Среди сердечных увлечений Пушкина этой поры были и со­всем мимолетные. След одного из них — шутливо-ласковое и ша­ловливо-грациозное стихотворное послание «Подъезжая под Ижоры», написанное в начале 1829 г. и обращенное к одной из кузин А Н. Вульфа, Е. В. Вельяшевой. Заканчивающие его слова: «В ваши мирные края через год опять заеду и влюблюсь до ноября» — пря­мо перекликаются с тем, что П. А. Вяземский писал как раз неза­долго до этого, 12 декабря 1828 г., жене о только что приехавшем в Москву Пушкине: «Приехал он недели на три, как сказывает; еще ни в кого не влюбился, а старые любви его немного отшатнулись... Я его всё подзываю с собой в Пензу, он не прочь, но не надеюсь, тем более, что к тому времени, вероятно, он влюбится». Через не­делю, сообщая об ужине у дяди Пушкина, Василия Львовича, с «пресненскими красавицами», на котором был и племянник, он пишет ей же: «...Не подумай, что это был ужин для помолвки Алек­сандра. Он хотя и влюбляется на старые дрожжи, но тут сидит Дол­горукий горчаковский, и дело на свадьбу похоже. Он начал также таскаться по Корсаковым, но я там с ним не был и не знаю, как идет там его дело. По словам его, он опять привлюбляется». У од­ной из типичных представительниц стародворянской Москвы М. И. Римской-Корсаковой было две незамужних дочери, одной из них Пушкин увлекался в зиму 1826/27 г. Что же касается «преснен­ских красавиц» — Екатерины Николаевны и Елизаветы Николаев­ны Ушаковых, — с первой из них поэта связывали более серьезные отношения. После возвращения из ссылки Пушкин вскоре стал за­всегдатаем дома Ушаковых в Москве, на Пресне, в котором соби­рались писатели, артисты. Вокруг упорно говорили о неминуемой женитьбе.
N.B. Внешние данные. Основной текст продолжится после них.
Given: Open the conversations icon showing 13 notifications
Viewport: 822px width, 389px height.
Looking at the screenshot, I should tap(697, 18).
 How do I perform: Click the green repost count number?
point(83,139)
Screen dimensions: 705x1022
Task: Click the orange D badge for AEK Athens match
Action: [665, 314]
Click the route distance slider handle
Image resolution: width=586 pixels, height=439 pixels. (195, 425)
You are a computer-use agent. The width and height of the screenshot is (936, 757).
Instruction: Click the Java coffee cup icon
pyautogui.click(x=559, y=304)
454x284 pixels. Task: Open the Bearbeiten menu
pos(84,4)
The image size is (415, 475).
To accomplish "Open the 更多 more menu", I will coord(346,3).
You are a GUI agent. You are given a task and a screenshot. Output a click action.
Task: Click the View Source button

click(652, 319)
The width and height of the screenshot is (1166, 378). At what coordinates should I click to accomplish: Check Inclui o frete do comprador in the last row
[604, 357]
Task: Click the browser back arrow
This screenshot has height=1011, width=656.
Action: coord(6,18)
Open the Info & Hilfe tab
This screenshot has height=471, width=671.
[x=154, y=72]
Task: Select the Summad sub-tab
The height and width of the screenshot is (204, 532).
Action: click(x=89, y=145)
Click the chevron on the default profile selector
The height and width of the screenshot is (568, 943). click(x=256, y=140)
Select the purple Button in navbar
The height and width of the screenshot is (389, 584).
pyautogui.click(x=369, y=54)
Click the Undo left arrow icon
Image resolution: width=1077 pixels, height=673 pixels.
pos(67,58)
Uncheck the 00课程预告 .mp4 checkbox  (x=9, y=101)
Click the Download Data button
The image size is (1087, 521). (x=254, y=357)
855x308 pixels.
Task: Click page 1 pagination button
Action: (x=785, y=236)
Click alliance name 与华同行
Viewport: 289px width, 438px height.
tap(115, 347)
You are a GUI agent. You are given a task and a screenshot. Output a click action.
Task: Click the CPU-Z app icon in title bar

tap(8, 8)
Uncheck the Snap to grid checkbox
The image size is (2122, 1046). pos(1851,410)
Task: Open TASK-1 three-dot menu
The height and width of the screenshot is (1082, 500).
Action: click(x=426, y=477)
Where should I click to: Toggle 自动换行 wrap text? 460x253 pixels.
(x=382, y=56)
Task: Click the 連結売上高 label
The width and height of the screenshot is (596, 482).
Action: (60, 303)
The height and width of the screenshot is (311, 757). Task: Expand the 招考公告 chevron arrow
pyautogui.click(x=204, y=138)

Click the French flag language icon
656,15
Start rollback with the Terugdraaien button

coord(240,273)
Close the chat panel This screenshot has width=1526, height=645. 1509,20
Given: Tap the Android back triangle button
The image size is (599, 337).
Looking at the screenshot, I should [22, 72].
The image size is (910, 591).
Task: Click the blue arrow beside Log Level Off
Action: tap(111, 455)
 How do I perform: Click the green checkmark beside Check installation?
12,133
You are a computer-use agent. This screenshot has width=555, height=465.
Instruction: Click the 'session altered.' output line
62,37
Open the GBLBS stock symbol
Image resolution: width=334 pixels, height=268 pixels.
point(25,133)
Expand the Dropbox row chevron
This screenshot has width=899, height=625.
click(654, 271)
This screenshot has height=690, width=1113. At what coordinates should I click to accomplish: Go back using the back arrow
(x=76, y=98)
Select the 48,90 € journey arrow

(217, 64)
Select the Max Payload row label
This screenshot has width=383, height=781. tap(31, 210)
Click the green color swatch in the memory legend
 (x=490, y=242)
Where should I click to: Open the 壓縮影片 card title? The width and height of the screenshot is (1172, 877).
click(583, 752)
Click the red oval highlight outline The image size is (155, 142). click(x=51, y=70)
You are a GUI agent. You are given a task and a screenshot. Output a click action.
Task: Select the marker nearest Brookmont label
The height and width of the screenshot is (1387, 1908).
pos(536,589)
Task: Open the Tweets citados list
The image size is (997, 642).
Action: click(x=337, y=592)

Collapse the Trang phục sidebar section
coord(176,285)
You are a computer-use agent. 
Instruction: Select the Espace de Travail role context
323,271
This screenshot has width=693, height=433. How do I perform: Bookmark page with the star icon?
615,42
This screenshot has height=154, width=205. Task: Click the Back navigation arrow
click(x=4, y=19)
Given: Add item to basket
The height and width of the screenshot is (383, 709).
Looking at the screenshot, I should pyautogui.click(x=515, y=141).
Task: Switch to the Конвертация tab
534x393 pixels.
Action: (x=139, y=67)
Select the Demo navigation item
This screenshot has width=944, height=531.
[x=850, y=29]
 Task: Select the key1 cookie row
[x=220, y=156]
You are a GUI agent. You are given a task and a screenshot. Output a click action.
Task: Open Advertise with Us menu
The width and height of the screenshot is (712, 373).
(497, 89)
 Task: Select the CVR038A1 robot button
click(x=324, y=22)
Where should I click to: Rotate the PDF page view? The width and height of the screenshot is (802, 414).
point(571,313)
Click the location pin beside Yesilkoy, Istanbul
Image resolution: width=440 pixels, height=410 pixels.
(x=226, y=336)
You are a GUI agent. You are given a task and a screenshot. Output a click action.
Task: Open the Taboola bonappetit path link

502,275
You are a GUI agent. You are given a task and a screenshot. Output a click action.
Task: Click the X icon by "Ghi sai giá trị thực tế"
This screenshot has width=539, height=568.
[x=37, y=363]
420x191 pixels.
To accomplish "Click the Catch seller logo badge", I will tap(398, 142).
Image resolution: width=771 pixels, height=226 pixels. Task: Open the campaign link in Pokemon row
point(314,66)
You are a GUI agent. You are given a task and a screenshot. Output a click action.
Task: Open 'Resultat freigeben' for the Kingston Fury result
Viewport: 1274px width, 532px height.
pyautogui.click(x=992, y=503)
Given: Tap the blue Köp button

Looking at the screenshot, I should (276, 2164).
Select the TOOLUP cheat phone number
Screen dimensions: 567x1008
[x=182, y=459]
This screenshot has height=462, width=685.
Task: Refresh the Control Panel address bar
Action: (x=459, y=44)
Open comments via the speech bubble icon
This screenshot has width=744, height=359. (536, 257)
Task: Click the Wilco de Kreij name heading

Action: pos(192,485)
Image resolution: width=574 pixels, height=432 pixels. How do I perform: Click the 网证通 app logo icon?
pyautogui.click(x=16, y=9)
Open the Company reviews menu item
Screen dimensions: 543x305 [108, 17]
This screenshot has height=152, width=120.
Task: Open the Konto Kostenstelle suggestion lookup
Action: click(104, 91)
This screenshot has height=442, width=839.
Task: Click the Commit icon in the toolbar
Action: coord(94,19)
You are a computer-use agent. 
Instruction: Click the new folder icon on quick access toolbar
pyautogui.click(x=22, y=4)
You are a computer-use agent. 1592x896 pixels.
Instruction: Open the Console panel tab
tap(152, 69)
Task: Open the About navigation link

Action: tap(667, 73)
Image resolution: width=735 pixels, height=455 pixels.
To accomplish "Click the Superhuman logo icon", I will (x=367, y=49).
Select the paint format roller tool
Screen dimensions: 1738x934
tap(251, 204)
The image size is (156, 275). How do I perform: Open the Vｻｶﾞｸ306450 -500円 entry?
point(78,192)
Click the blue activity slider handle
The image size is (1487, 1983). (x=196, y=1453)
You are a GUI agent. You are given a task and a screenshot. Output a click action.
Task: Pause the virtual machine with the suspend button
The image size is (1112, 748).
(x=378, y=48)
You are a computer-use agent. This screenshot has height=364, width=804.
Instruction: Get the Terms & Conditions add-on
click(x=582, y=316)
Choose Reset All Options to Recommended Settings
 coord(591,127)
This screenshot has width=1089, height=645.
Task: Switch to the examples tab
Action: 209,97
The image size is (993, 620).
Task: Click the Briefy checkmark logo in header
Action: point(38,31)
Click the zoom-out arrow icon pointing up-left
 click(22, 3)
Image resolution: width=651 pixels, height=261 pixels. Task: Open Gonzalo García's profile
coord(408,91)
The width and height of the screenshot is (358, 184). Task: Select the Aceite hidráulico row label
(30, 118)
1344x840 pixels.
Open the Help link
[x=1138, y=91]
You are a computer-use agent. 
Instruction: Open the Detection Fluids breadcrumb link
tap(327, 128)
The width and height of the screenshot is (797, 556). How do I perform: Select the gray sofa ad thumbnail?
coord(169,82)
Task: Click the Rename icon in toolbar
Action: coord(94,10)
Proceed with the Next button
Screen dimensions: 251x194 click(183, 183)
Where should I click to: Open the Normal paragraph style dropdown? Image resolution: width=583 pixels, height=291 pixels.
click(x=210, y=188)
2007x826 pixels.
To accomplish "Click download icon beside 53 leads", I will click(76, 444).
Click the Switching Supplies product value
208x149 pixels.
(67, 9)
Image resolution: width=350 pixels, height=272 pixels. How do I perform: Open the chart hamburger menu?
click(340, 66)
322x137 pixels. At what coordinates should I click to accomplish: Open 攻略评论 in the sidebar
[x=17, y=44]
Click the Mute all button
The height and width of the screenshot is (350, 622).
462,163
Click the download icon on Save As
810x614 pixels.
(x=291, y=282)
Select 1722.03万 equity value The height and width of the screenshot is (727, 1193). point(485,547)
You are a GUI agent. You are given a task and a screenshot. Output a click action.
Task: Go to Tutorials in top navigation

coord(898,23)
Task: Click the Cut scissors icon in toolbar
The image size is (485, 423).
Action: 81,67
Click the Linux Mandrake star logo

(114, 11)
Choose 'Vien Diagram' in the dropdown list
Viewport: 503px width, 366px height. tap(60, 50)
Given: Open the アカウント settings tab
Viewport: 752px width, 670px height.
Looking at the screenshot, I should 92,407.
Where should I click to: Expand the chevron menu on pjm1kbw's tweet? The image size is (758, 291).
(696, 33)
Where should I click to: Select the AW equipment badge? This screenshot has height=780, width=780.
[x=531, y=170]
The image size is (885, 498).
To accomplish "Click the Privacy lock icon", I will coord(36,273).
Однако три стихотворения, посвященные ей поэтом («Когда бывало в старину», «В отдалении от вас», оба 1827 г., и «Ответ» — «Я вас узнал, о мой оракул...», 1830), написаны пример­но в том же грациозно-шутливом ключе, что и послание к Вельяшевой. В этом же роде и стихотворение «Вы избалованы природой» (1829), предназначенное Пушкиным для альбома ее младшей сест­ры, Елизаветы Николаевны. В этот же альбом вполушутку-вполусерьез поэт вписал и поименный перечень всех своих «стократных» увлечений — тот пресловутый «донжуанский список», который дал столь обильную пищу для разысканий и догадок многих исследова­телей пушкинской жизни и творчества. Характерно, что для нача­ла этого стихотворения Пушкин использовал четыре первые стро­ки ранее написанного мадригала, предназначенного было им для А. А. Олениной.

Дочь директора Публичной библиотеки, президента Академии художеств А. Н. Оленина, в доме которого царил культ античности и собирался весь цвет тогдашней литературы и других искусств, Анна Алексеевна Оленина, несомненно, была самым серьезным увлечением Пушкина этих лет. Анаграмма ее имени и фамилии не­однократно мелькает в творческих рукописях поэта; в одном месте он ипрямо написал было, тщательно потом зачеркнув: «Annette Pouchkine». К Олениной — «ангелу кроткому, безмятежному» — обращается он, когда грозовые тучи снова начинают сгущаться над ним, в стихотворении «Предчувствие»; ее черты — олицетворение «юности и красоты», — вместо своего «арапского профиля» призы­вает запечатлеть знаменитого английского художника Доу («Зачем твой дивный карандаш...», 1828); ее глаза, напоминающие ему анге­ла с картины Рафаэля «Сикстинская мадонна», противопоставляет воспетым Вяземским в стихотворении «Черные очи» горящим «ог­ня живей» «черкесским глазам» Александры Россет («Ее глаза», 1828). Среди стихотворений, посвященных Олениной, есть две такие очаровательные миниатюры, как «Ты и вы» (1828) и, в особен­ности, следующее, единственное в своем роде, исполненное, с од­ной стороны, предельной грации, с другой — глубоко содержатель ­ное восьмистишие «Город пышный, город бедный», своей двой­ной, воедино контрастно-слитой характеристикой императорской столицы предвосхищающее мотивы будущего «Медного Всадника». Но уже назначенная было помолвка Пушкина с Олениной не состоялась по причинам не очень ясным. Скорее всего Оленин-отец, близкийк придворным сферам и подписавший, в качестве члена Государственного совета, решение установить за Пушкиным секретный надзор, не захотел отдать дочь за политически неблаго­надежного человека. Да и увлечение Пушкина Олениной не вырос­ло в большое и глубокое чувство. Наблюдательный Вяземский пи­сал об этом 7 мая 1828 г. жене: «Пушкин думает и хочет дать думать ей и другим, что он в нее влюблен».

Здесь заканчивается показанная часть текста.